BEGIN Listed entries

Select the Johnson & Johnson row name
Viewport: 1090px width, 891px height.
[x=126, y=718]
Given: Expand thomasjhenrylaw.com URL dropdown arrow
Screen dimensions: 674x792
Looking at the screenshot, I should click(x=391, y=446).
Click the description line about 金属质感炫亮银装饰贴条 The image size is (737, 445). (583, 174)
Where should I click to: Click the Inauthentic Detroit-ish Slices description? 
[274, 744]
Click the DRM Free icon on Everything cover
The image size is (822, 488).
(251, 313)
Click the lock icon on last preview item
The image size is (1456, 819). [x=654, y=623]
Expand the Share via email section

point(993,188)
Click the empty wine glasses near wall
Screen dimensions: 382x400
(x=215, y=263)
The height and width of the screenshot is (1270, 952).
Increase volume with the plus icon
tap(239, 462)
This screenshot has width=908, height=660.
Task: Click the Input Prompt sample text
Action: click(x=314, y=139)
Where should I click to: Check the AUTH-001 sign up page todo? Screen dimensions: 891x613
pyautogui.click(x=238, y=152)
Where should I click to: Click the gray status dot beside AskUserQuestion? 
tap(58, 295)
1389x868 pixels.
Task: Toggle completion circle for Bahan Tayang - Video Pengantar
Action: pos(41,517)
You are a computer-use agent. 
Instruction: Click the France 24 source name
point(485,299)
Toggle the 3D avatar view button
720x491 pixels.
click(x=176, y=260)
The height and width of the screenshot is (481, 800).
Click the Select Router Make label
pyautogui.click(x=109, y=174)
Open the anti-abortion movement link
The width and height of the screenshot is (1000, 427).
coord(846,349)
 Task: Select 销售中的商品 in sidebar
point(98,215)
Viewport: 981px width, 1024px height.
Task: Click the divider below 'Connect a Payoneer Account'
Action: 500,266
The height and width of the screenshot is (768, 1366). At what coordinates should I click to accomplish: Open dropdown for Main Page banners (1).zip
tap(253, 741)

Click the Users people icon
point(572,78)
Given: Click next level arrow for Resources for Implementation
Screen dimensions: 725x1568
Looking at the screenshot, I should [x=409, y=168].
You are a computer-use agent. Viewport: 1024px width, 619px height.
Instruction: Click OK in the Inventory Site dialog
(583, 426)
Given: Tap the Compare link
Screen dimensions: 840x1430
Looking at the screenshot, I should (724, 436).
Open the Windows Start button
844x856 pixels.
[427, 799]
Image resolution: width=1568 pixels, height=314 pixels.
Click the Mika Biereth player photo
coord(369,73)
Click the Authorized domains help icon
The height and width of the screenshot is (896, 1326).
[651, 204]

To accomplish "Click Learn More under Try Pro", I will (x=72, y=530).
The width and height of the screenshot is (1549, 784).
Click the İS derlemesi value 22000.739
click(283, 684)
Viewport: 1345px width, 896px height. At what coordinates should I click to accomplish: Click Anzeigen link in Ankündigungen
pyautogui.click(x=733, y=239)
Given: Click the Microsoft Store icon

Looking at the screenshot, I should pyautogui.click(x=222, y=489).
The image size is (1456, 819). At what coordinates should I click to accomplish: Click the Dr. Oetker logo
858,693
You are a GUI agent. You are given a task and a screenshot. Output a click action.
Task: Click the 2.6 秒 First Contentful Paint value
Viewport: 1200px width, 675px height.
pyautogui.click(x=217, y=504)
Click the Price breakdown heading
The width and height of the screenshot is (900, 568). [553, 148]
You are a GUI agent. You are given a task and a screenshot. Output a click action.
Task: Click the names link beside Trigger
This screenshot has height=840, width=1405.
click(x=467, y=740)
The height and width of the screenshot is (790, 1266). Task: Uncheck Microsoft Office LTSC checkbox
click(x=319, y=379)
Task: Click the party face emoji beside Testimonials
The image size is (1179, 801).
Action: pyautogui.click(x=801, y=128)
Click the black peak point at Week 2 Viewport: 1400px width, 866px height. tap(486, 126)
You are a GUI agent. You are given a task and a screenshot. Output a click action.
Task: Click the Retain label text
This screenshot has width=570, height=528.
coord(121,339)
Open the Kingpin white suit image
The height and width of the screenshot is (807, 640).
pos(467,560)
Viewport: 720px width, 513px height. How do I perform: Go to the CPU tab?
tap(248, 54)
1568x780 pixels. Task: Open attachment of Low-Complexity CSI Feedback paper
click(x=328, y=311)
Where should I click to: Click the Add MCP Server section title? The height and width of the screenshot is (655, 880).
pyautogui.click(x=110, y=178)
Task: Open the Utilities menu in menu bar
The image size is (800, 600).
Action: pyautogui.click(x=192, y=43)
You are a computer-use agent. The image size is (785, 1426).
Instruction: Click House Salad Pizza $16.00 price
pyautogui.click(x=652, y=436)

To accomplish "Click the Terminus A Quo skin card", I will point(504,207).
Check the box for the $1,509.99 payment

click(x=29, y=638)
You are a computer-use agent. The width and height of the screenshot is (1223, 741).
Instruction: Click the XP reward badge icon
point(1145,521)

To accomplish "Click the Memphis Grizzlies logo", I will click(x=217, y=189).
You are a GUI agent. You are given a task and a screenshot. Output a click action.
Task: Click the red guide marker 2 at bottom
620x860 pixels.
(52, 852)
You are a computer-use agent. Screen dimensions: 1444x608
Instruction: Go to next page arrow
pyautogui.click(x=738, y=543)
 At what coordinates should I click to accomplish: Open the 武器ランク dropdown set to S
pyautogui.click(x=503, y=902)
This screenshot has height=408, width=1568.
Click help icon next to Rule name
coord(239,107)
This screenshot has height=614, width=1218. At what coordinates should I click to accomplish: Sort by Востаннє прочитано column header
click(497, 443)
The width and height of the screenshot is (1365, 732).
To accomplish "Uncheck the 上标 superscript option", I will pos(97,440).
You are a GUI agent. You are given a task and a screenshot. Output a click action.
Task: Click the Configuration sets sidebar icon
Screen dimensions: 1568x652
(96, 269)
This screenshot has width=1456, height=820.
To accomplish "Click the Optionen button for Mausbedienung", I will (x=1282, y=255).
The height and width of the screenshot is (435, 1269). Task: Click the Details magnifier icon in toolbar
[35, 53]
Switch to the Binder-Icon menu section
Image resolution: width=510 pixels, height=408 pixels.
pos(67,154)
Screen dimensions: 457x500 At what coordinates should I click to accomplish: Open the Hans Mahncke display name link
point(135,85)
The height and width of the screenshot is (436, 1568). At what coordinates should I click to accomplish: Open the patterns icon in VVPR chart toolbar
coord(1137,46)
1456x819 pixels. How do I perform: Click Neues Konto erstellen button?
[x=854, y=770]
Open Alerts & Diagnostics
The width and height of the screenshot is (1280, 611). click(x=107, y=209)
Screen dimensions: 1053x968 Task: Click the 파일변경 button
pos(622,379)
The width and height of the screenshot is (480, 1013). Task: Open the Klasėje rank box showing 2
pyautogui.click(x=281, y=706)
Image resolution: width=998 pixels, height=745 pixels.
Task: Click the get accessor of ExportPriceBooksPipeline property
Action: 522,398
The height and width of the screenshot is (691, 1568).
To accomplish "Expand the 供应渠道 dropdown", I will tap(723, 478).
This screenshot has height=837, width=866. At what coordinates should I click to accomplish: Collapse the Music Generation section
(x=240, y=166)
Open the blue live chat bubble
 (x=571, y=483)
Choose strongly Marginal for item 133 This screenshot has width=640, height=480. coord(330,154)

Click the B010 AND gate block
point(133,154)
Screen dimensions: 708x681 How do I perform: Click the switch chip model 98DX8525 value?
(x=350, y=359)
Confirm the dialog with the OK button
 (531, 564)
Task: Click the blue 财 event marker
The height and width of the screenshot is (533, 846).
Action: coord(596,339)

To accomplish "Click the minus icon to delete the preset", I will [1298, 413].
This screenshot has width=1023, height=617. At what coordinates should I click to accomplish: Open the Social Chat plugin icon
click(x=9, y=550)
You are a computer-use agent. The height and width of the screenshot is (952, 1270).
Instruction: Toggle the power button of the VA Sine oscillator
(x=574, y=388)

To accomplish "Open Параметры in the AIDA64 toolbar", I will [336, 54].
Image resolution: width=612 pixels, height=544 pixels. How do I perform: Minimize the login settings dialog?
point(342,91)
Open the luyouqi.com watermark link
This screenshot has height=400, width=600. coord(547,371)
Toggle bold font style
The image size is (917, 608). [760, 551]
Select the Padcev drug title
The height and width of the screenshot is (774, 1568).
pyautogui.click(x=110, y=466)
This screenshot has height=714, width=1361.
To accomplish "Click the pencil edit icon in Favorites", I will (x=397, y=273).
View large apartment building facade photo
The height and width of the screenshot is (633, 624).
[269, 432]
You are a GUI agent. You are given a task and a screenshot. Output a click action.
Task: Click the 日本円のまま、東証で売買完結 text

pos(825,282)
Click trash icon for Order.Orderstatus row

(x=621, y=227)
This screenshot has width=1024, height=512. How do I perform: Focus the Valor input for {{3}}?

END Listed entries

Exercise prompt |
Scan the data, and report each line that uses the word "marker".

Solution to the exercise |
Task: Click the red guide marker 2 at bottom
Task: Click the blue 财 event marker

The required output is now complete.